Deputy Paul Lawless joined school secretaries and caretakers on their protest in Dublin today.

End 'disgraceful disparity' - Mayo TD supports school secretaries and caretakers

MAYO Aontú TD Paul Lawless has joined school secretaries and caretakers in their protest in Dublin today seeking pension parity and public sector recognition.

Deputy Lawless issued the following statement supporting their campaign:

Today, I stand unequivocally with the members of Fórsa in their campaign for pension parity and public sector recognition for school secretaries and caretakers. These individuals are far more than ancillary - they are the heartbeat of our schools. With quiet grace and unwavering dedication, they orchestrate the daily rhythm of school life, often the first warm smile a child sees in the morning and the steadfast hands that secure the building long after the last bell has rung.

In truth, many school secretaries are the de facto managers of their schools. They field calls, soothe anxious parents, coordinate staff, manage records, and ensure the entire operation runs smoothly - often with little recognition and even less support. Ask any principal who truly keeps the wheels turning, and they’ll point to the secretary’s desk.

Their work is not just crucial - it is foundational. And yet, despite this central role, they are denied the basic entitlements afforded to their colleagues. It is a contradiction that borders on absurdity.

Yet, despite decades of loyal service, many retire with nothing more than a bouquet of flowers while their teaching colleagues depart with a pension and dignity intact. Is this the Ireland we wish to champion - a nation that rewards devotion with disparity?

Let us be clear: caretakers and secretaries are the backbone of our schools. They manage, they mend, they maintain. And still, they are denied the very basics - bereavement leave, critical illness cover, and pension entitlements.

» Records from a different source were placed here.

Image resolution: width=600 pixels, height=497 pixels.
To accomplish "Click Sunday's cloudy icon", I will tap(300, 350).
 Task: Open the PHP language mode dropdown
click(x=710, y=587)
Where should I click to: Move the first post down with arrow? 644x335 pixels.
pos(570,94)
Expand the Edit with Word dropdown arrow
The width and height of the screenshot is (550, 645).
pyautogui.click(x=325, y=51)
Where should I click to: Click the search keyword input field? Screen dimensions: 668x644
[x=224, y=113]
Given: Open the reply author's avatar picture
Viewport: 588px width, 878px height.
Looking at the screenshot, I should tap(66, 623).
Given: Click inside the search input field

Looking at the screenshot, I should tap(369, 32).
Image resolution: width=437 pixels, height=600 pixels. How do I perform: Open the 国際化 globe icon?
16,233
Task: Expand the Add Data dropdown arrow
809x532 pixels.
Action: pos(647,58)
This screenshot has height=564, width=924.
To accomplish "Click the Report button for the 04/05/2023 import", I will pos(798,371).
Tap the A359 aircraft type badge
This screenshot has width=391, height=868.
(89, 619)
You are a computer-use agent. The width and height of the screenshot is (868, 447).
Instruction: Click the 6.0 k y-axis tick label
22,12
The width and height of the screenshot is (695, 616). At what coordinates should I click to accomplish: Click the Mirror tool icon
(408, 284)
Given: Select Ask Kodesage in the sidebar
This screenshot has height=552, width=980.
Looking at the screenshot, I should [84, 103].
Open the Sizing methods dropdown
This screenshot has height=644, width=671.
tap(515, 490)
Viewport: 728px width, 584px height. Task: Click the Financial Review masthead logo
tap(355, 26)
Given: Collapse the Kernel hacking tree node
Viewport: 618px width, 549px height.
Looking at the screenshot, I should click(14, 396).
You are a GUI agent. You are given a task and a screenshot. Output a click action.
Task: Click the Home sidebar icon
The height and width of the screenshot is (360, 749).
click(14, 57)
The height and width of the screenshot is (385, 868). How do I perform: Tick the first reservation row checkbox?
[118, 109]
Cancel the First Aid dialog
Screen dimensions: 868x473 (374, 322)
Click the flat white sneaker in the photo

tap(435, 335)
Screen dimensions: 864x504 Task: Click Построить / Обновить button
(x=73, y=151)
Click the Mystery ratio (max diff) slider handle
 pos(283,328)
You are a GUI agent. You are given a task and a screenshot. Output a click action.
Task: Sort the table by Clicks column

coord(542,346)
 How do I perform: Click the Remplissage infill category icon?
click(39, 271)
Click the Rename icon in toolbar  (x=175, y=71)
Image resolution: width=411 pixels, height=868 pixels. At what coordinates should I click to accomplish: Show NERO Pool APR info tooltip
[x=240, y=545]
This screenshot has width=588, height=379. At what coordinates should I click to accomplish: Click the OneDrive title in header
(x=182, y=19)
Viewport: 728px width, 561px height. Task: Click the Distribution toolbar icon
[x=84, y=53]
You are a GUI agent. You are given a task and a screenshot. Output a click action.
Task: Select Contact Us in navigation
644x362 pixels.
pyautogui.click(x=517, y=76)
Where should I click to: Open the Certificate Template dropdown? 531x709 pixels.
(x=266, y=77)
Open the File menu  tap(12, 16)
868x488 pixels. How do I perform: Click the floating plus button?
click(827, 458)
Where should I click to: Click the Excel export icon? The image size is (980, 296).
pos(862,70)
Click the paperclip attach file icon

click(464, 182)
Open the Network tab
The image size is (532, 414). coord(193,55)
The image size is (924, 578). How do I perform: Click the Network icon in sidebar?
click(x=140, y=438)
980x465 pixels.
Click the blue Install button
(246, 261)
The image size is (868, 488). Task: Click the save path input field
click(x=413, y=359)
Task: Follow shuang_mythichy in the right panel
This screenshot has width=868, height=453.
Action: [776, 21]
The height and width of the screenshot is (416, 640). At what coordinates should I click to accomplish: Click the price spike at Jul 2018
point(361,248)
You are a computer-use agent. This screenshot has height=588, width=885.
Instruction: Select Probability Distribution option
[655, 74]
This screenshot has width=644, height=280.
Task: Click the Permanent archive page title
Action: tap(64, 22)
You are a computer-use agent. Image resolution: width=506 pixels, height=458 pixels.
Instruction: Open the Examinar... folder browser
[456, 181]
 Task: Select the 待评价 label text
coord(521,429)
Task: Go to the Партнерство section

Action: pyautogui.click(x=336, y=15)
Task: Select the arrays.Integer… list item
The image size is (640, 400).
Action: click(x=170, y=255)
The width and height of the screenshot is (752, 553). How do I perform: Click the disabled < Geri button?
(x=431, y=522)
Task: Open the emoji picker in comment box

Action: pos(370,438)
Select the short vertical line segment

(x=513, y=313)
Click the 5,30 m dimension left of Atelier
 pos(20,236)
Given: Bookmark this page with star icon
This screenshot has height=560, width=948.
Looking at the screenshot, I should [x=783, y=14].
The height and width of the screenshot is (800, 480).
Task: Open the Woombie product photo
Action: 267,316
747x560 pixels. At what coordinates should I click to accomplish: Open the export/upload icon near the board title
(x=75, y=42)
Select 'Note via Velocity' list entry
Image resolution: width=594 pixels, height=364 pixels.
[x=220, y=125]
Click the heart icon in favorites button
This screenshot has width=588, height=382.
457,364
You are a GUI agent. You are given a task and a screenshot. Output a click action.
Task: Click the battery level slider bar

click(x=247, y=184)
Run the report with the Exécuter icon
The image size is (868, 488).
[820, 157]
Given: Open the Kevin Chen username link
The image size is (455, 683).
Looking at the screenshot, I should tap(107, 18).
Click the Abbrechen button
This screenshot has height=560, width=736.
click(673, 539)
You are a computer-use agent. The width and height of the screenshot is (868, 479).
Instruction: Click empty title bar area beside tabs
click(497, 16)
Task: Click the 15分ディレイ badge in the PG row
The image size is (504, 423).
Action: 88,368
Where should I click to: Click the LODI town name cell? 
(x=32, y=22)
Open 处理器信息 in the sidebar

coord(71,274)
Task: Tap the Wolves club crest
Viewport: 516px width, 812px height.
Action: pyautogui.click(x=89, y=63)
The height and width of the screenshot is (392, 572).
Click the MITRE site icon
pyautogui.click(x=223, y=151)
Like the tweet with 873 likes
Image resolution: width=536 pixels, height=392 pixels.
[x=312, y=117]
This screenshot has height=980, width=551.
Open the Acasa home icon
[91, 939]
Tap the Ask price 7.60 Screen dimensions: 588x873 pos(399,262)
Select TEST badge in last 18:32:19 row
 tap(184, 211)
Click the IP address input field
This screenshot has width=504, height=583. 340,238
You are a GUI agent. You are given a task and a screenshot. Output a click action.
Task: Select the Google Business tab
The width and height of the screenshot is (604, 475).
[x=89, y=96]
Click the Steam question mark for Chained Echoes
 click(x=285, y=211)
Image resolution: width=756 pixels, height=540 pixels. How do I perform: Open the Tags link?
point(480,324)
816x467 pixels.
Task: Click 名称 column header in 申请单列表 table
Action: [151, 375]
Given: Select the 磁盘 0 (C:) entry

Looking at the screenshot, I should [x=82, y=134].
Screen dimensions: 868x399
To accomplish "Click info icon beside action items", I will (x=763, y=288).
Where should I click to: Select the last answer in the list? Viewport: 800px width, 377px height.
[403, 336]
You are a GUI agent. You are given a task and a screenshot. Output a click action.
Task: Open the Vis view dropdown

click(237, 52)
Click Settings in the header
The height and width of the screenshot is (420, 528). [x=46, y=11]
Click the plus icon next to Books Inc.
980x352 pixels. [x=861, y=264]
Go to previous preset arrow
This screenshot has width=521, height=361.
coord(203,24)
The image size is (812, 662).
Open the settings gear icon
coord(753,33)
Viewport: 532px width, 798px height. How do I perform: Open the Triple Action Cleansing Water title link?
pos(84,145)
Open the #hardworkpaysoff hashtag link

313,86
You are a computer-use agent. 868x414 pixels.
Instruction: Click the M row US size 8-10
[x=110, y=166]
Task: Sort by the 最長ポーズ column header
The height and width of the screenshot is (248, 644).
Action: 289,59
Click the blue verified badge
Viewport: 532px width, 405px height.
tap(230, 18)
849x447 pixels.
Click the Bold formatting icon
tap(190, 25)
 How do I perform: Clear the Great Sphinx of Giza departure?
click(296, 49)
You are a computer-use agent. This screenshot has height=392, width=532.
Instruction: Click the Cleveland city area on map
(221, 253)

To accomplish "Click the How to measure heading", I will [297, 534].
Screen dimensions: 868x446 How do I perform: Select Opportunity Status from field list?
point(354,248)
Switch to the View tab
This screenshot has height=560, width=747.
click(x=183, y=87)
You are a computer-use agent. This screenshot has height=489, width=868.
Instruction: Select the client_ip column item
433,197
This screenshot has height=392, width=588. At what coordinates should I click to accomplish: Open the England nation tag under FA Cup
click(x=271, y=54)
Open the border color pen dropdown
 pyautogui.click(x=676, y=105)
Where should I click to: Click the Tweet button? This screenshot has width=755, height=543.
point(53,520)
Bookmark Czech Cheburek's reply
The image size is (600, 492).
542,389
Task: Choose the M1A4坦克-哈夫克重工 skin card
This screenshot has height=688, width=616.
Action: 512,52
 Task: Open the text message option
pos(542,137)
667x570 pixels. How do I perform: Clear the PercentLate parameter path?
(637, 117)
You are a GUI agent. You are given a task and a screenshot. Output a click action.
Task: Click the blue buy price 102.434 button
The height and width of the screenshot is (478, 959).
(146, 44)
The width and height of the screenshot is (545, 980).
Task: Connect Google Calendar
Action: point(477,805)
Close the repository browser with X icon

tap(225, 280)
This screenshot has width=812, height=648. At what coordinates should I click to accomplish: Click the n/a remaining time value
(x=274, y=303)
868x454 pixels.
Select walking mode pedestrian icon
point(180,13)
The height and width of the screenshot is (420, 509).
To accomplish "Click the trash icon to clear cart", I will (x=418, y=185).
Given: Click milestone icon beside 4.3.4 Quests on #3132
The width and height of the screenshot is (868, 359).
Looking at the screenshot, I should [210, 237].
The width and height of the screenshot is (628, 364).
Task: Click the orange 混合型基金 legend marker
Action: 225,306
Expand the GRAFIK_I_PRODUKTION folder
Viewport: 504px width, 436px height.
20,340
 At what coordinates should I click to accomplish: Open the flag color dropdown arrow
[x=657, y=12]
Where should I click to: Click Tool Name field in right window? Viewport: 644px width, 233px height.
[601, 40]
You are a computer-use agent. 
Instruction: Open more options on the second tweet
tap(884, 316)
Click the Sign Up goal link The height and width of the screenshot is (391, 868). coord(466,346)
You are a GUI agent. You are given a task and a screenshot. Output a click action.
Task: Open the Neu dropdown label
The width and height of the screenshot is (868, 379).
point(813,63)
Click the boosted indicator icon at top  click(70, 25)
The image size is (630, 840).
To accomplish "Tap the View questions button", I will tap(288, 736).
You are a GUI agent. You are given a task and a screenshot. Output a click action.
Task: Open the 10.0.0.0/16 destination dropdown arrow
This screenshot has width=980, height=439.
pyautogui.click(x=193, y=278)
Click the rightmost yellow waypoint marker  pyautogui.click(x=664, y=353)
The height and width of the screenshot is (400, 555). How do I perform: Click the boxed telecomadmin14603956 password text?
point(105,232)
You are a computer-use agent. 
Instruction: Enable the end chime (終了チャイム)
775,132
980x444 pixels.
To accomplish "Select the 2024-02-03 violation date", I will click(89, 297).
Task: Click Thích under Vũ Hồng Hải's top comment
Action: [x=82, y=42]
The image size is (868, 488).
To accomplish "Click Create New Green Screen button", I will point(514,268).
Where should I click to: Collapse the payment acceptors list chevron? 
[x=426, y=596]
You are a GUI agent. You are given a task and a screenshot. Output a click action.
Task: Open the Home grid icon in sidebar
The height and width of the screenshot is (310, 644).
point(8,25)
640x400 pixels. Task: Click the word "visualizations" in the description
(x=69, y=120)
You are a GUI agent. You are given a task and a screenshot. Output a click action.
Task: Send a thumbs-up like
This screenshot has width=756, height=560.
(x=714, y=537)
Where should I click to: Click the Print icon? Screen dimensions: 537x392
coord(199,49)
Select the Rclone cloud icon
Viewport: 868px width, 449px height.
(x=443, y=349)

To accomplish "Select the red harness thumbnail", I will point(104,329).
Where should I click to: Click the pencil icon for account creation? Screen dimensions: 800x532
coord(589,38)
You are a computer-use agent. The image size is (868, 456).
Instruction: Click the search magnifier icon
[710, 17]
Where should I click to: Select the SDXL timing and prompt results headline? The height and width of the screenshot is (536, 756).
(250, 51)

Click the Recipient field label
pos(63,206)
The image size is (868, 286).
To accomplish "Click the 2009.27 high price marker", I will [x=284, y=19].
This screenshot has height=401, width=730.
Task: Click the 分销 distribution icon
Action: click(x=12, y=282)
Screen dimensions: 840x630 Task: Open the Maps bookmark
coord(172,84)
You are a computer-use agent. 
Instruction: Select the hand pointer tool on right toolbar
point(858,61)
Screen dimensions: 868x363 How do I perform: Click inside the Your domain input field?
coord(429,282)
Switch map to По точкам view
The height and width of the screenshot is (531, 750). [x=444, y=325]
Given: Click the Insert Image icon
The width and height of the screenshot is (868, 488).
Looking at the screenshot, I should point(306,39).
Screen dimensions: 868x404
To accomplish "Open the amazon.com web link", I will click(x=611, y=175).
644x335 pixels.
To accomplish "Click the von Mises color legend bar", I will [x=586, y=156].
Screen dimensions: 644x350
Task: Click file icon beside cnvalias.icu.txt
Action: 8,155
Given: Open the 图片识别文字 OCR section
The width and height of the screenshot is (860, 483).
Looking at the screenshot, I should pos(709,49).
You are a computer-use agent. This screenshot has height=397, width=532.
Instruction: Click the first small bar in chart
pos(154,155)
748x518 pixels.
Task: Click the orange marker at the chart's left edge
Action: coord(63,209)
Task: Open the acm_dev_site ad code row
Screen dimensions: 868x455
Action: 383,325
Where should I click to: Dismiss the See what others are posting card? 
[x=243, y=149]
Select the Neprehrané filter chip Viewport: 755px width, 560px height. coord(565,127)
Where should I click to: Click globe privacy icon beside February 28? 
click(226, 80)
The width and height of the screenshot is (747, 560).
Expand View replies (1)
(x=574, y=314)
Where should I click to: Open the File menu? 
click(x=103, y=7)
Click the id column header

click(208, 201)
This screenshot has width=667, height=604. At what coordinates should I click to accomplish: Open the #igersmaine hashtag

I know of a caretaker who, upon receiving a cancer diagnosis, had to face treatment without pay. No safety net. No support. Just silence from the Department.

In ETB schools, these same roles are recognised as public sector posts with just different titles - clerical officers and general operatives - with full benefits. Yet in other schools, they are cast adrift, employed by boards of management and paid via outdated mechanisms like the Ancillary Grant.

The Department promised in 2022 to bring caretakers onto the payroll. It is now September 2025. Still no action. Still no justice.

We now have three classes of school employees: teachers and SNAs with full public service terms; secretaries paid by the Department but denied status; and caretakers paid by boards with no entitlements. This is not just bureaucratic bungling - it is institutional discrimination.

So I ask: why are the government and the Department of Education refusing to afford secretaries and caretakers the respect and dignity they receive from their fellow school staff and wider communities? Why must they fight for rights that should be theirs by default?

I call on the Minister and the Department to act without delay:

* Grant public sector status to all school secretaries and caretakers

* Enrol them in the Single Pension Scheme

* Make the Department the paymaster for all

* Engage with the Labour Court to resolve this equitably

Let this government not be remembered as the government who gave flowers but withheld fairness. Be remembered as the one that finally did the right thing.